== ENTRIES SHOWN

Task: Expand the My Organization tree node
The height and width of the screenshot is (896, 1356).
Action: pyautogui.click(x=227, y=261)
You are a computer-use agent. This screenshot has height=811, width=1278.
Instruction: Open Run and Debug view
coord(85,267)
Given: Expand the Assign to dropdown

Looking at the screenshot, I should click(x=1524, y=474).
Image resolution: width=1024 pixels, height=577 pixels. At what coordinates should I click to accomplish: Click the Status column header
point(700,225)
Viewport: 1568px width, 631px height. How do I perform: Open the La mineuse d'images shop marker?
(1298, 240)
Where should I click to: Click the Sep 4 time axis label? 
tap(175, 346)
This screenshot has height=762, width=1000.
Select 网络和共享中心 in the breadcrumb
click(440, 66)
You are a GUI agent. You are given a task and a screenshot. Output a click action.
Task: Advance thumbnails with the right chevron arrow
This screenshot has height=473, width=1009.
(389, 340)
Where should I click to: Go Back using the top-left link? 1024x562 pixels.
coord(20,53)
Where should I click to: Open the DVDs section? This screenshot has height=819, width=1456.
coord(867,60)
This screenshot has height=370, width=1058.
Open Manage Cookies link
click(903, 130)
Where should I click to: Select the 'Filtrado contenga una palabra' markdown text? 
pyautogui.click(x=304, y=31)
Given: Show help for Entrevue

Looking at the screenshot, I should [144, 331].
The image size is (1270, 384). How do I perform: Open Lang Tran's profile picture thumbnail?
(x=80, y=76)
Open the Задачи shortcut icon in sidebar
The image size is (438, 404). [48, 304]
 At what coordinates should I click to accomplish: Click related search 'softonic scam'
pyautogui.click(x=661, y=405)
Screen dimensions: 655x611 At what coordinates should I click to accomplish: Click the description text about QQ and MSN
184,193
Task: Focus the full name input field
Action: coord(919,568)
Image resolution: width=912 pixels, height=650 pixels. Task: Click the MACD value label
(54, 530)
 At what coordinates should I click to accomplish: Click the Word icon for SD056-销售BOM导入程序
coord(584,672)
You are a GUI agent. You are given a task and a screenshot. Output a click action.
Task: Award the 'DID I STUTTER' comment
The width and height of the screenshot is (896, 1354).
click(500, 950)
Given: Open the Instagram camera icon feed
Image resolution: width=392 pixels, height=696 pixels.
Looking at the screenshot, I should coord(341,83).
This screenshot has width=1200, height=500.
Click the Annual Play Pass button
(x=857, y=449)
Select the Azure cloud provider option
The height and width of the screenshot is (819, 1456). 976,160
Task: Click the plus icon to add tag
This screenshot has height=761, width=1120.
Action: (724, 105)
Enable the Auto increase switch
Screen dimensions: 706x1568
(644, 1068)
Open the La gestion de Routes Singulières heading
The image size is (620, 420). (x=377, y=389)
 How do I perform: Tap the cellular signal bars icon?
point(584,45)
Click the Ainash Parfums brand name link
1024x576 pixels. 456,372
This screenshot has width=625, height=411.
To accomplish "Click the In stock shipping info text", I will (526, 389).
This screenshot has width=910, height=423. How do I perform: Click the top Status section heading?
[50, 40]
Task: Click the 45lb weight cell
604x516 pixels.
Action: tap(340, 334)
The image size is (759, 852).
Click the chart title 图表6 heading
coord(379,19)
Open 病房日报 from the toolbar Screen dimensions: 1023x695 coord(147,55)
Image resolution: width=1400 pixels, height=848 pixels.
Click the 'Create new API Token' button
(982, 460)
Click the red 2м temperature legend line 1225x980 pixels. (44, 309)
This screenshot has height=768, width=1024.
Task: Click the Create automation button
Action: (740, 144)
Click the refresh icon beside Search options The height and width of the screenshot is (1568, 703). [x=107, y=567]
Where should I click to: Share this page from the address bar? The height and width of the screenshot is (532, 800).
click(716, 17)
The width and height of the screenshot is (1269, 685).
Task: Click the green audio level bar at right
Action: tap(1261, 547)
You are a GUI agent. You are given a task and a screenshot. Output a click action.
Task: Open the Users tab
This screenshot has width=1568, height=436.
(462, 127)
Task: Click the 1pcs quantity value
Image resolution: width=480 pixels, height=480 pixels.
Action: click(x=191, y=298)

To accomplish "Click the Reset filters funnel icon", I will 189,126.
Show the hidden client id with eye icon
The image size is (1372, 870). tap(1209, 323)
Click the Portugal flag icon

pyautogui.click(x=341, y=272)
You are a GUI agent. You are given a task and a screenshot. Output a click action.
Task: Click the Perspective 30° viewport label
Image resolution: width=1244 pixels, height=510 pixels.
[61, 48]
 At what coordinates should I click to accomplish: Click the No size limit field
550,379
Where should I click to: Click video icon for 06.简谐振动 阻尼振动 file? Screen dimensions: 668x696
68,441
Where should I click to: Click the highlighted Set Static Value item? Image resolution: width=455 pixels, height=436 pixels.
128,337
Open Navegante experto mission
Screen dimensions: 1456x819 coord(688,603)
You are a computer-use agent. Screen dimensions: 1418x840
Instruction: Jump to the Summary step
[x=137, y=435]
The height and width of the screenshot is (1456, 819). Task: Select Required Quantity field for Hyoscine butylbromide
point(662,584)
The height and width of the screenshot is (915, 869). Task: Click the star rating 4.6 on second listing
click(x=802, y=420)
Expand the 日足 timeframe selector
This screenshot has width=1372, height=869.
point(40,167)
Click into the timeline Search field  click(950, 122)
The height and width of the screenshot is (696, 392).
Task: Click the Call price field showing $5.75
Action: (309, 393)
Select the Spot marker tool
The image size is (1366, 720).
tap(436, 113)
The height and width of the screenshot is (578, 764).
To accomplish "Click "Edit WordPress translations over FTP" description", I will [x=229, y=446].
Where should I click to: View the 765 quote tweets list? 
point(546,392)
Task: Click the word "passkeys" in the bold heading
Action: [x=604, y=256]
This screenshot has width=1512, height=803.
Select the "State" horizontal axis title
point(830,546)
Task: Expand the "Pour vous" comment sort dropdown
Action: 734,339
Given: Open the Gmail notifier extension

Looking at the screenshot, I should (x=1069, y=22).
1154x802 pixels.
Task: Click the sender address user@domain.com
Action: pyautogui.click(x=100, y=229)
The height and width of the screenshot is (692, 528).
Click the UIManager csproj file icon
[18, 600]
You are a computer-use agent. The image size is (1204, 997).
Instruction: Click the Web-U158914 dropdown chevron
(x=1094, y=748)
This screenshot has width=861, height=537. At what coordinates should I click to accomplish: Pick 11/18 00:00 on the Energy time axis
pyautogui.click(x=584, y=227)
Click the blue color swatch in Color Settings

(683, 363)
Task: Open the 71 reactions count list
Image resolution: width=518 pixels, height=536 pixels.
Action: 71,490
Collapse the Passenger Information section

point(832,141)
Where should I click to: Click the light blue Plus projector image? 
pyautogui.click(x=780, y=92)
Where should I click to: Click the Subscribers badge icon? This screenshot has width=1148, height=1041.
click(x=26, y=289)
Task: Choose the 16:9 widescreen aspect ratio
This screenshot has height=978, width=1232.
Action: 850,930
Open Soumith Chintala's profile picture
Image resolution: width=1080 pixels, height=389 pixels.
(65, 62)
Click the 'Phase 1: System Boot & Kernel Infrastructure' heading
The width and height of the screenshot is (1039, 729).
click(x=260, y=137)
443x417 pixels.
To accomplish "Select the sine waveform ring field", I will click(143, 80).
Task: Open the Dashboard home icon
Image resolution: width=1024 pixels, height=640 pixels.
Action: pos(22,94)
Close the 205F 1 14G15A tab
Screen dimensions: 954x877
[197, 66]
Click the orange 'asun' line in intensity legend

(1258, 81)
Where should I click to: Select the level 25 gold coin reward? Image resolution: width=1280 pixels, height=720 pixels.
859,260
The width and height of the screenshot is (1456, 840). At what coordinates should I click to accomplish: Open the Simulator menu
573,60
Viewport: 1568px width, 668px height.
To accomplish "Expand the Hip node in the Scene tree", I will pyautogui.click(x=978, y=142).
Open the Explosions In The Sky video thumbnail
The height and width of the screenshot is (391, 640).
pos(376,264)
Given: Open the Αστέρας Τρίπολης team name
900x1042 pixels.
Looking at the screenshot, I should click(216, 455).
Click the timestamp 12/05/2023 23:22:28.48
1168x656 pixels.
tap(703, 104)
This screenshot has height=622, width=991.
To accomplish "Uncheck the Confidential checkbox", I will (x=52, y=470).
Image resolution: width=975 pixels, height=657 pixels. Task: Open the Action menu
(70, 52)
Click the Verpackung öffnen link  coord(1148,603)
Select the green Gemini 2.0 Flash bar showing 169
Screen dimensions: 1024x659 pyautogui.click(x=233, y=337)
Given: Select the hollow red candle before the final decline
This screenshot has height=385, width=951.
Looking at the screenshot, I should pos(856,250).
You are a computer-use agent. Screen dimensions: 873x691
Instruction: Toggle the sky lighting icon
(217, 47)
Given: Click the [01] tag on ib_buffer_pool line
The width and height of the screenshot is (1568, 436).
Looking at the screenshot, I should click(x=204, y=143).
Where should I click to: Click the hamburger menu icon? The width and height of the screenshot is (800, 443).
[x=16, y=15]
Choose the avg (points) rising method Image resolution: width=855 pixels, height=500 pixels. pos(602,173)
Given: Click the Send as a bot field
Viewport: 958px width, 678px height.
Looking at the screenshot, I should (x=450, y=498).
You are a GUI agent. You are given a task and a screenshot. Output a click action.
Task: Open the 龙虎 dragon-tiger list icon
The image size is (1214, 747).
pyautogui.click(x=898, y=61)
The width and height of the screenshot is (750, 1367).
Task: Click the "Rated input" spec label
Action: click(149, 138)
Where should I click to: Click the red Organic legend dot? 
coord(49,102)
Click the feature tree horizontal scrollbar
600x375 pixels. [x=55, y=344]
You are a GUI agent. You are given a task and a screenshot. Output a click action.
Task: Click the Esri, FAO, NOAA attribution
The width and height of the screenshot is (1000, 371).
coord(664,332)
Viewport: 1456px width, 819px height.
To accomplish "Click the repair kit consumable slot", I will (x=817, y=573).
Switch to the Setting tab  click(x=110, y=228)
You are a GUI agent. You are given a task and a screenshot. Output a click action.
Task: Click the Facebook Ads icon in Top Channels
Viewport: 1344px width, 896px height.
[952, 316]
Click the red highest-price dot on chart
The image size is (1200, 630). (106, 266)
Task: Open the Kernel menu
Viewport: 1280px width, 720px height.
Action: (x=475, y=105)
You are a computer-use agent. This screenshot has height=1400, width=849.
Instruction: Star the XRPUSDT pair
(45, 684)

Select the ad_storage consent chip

====

> **ACTIVITY**: When the word "will" appears in a line of the listing, copy that line.

> **ANSWER FOR THIS EXERCISE**:
To accomplish "Click the In stock shipping info text", I will (526, 389).
To accomplish "Click the Reset filters funnel icon", I will 189,126.
To accomplish "Click "Edit WordPress translations over FTP" description", I will [x=229, y=446].
To accomplish "Select the sine waveform ring field", I will click(143, 80).
To accomplish "Expand the Hip node in the Scene tree", I will pyautogui.click(x=978, y=142).
To accomplish "Uncheck the Confidential checkbox", I will (x=52, y=470).
To accomplish "Click the repair kit consumable slot", I will (x=817, y=573).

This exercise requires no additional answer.